(GIVEN ENTRIES begins)

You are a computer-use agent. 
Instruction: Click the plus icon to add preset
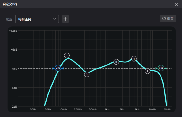tap(66, 19)
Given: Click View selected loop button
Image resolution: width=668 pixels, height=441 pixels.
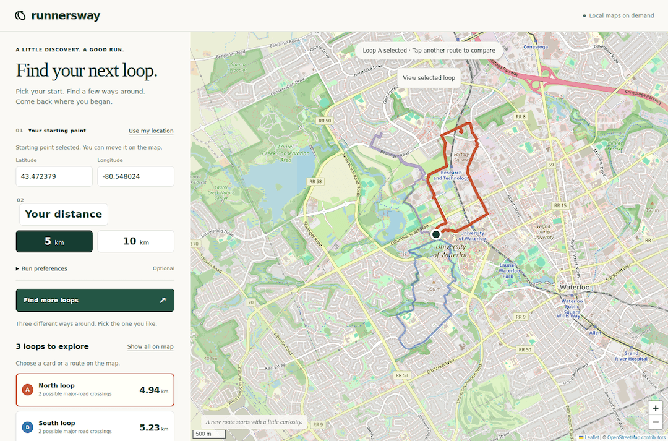Looking at the screenshot, I should [429, 78].
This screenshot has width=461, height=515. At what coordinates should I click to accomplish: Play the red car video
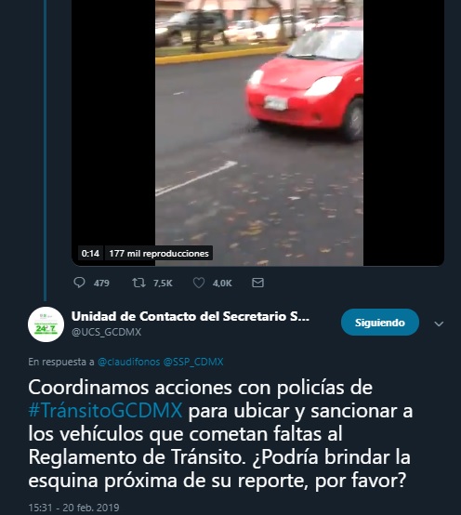tap(259, 132)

(GIVEN ENTRIES ends)

**THE PROBLEM**
Retype the whole listing, keeping every line identical and omitting all pictures.

**YOUR RESPONSE**
You are a computer-use agent. 
Instruction: Click the plus icon to add preset
tap(66, 19)
Given: Click View selected loop button
Image resolution: width=668 pixels, height=441 pixels.
Looking at the screenshot, I should [429, 78].
This screenshot has width=461, height=515. At what coordinates should I click to accomplish: Play the red car video
tap(259, 132)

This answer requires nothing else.